Work instructions. Find the line with "Switch to the View tab" in the entries below, then reproduce it and every line after it down to and including the line with "Task: Turn on video camera (开启视频)", exactly.

Collected data entries
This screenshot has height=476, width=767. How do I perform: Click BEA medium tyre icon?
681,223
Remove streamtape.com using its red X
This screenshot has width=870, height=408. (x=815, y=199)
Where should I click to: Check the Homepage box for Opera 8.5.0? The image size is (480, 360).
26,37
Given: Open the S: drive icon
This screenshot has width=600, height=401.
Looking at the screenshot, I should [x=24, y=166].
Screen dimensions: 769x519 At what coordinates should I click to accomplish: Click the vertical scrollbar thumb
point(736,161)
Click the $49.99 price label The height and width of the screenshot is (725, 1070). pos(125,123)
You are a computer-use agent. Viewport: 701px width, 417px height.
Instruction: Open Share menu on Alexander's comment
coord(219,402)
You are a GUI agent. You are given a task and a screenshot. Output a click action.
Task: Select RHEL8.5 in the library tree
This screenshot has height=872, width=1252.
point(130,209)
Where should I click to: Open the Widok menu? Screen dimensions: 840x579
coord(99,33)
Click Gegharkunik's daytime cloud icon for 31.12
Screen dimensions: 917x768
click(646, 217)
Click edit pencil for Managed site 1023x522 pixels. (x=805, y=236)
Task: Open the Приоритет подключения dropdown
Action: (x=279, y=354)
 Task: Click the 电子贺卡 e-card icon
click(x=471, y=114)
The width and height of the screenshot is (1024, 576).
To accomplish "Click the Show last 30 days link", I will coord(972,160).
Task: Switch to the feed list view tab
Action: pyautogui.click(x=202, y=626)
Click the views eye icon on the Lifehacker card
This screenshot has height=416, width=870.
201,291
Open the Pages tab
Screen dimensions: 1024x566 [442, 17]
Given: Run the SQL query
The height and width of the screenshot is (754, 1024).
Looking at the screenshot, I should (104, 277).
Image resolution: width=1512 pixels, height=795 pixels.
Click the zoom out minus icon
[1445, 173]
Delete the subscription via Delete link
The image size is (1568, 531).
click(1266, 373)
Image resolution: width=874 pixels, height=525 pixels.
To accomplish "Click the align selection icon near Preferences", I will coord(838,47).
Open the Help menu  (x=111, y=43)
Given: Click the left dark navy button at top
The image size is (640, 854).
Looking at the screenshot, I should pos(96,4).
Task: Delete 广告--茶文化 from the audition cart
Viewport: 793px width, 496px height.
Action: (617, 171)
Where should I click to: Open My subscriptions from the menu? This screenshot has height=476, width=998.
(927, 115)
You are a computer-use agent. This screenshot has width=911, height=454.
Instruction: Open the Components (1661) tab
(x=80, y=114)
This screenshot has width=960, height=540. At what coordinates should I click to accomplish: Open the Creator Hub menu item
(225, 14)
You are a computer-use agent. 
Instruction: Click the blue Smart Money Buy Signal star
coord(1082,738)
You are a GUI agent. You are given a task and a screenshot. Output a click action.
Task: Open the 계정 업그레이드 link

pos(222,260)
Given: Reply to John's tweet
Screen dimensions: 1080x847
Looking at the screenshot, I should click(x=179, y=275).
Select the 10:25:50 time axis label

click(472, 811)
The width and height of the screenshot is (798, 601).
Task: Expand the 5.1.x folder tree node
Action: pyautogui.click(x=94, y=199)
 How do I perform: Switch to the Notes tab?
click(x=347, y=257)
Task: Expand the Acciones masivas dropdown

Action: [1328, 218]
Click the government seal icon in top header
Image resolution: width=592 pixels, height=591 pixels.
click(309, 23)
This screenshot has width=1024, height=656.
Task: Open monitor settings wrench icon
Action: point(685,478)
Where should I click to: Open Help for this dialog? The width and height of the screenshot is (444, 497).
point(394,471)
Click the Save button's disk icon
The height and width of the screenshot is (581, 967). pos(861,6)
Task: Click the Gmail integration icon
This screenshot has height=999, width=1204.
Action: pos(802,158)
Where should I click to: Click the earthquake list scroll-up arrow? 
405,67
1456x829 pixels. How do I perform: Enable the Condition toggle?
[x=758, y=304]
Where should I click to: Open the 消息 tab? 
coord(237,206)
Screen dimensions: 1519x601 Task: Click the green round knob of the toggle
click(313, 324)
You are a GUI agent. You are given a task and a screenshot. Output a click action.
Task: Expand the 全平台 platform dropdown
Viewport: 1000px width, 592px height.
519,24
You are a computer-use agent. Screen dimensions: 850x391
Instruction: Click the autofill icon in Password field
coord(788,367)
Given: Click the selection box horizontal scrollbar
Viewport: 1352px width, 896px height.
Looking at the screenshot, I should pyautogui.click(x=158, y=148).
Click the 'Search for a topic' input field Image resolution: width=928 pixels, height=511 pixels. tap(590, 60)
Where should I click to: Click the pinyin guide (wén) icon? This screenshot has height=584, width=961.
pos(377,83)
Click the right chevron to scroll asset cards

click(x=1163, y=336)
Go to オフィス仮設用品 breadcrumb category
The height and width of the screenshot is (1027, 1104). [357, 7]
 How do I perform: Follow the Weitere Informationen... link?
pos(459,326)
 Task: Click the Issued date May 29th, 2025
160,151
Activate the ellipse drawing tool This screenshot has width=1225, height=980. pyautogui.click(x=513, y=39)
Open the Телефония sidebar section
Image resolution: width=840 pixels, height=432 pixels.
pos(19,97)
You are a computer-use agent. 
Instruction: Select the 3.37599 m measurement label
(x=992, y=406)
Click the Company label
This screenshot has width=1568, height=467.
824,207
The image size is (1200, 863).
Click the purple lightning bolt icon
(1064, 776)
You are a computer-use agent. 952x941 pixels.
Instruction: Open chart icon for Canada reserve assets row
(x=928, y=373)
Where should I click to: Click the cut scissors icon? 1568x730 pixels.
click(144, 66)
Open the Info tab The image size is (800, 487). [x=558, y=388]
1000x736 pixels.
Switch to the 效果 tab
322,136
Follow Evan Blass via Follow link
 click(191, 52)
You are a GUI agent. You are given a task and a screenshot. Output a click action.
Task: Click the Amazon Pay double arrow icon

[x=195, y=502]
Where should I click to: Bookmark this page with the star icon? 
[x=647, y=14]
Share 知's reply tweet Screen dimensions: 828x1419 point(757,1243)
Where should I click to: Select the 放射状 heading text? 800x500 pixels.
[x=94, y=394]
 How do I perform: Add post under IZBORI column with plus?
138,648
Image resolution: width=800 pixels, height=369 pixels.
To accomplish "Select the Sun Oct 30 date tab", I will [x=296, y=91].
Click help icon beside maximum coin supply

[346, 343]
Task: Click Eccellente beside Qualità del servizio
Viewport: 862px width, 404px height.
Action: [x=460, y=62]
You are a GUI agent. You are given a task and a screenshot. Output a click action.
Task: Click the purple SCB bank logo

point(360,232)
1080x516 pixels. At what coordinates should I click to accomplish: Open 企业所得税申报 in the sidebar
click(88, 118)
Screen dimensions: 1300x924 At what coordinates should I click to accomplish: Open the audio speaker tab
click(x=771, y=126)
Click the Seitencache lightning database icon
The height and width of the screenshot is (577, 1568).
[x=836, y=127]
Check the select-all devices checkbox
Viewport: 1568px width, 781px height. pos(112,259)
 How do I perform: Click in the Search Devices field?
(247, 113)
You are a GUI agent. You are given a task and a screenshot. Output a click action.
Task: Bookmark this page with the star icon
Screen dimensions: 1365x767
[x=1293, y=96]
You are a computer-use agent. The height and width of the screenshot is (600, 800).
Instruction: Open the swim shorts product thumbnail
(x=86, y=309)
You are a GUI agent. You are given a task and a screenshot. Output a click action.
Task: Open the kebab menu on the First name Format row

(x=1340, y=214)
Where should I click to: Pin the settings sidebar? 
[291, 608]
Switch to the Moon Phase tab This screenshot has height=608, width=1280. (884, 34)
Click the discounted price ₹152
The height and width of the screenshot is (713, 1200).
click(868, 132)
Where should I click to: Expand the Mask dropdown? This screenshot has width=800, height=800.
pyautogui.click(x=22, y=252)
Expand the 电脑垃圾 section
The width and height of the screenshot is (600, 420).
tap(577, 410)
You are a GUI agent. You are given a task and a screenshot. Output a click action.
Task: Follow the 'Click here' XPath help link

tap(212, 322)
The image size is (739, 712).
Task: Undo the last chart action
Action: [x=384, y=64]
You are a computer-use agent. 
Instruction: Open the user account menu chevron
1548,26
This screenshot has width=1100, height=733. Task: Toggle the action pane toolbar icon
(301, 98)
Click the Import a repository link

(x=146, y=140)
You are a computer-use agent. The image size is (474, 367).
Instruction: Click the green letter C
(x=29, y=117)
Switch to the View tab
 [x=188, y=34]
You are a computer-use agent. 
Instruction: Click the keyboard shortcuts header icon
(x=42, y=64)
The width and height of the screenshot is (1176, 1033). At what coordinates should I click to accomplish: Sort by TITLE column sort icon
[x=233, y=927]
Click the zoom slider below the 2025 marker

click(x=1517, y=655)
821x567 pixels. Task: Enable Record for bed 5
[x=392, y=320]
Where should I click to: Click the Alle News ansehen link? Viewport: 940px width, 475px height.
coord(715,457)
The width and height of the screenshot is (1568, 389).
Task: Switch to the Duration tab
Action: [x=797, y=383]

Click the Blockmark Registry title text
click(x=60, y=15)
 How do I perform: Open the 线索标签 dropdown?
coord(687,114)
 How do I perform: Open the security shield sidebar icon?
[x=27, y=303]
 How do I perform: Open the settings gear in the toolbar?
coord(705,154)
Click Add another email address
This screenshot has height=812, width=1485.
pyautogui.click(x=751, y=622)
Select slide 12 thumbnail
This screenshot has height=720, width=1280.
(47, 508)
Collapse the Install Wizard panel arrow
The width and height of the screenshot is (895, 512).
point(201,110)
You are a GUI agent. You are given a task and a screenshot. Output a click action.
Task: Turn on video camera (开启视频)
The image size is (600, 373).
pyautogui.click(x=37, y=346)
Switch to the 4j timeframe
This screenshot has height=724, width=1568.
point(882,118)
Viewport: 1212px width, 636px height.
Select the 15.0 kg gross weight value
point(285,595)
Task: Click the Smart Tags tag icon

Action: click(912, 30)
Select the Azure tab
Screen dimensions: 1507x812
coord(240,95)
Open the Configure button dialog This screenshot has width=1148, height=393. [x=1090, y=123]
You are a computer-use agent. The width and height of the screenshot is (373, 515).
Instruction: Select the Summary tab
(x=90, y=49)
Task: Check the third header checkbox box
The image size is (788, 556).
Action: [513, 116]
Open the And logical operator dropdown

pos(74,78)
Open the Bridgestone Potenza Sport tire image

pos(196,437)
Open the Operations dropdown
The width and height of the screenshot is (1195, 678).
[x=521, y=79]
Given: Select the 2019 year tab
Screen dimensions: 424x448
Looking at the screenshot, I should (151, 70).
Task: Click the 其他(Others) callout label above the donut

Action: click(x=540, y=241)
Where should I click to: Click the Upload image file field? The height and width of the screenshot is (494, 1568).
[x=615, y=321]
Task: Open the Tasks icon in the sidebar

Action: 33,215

Finished task.
Switch to the View tab
 [x=188, y=34]
You are a computer-use agent. 
Instruction: Click the keyboard shortcuts header icon
(x=42, y=64)
The width and height of the screenshot is (1176, 1033). At what coordinates should I click to accomplish: Sort by TITLE column sort icon
[x=233, y=927]
Click the zoom slider below the 2025 marker

click(x=1517, y=655)
821x567 pixels. Task: Enable Record for bed 5
[x=392, y=320]
Where should I click to: Click the Alle News ansehen link? Viewport: 940px width, 475px height.
coord(715,457)
The width and height of the screenshot is (1568, 389).
Task: Switch to the Duration tab
Action: [x=797, y=383]

Click the Blockmark Registry title text
click(x=60, y=15)
 How do I perform: Open the 线索标签 dropdown?
coord(687,114)
 How do I perform: Open the security shield sidebar icon?
[x=27, y=303]
 How do I perform: Open the settings gear in the toolbar?
coord(705,154)
Click Add another email address
This screenshot has height=812, width=1485.
pyautogui.click(x=751, y=622)
Select slide 12 thumbnail
This screenshot has height=720, width=1280.
(47, 508)
Collapse the Install Wizard panel arrow
The width and height of the screenshot is (895, 512).
point(201,110)
You are a GUI agent. You are given a task and a screenshot. Output a click action.
Task: Turn on video camera (开启视频)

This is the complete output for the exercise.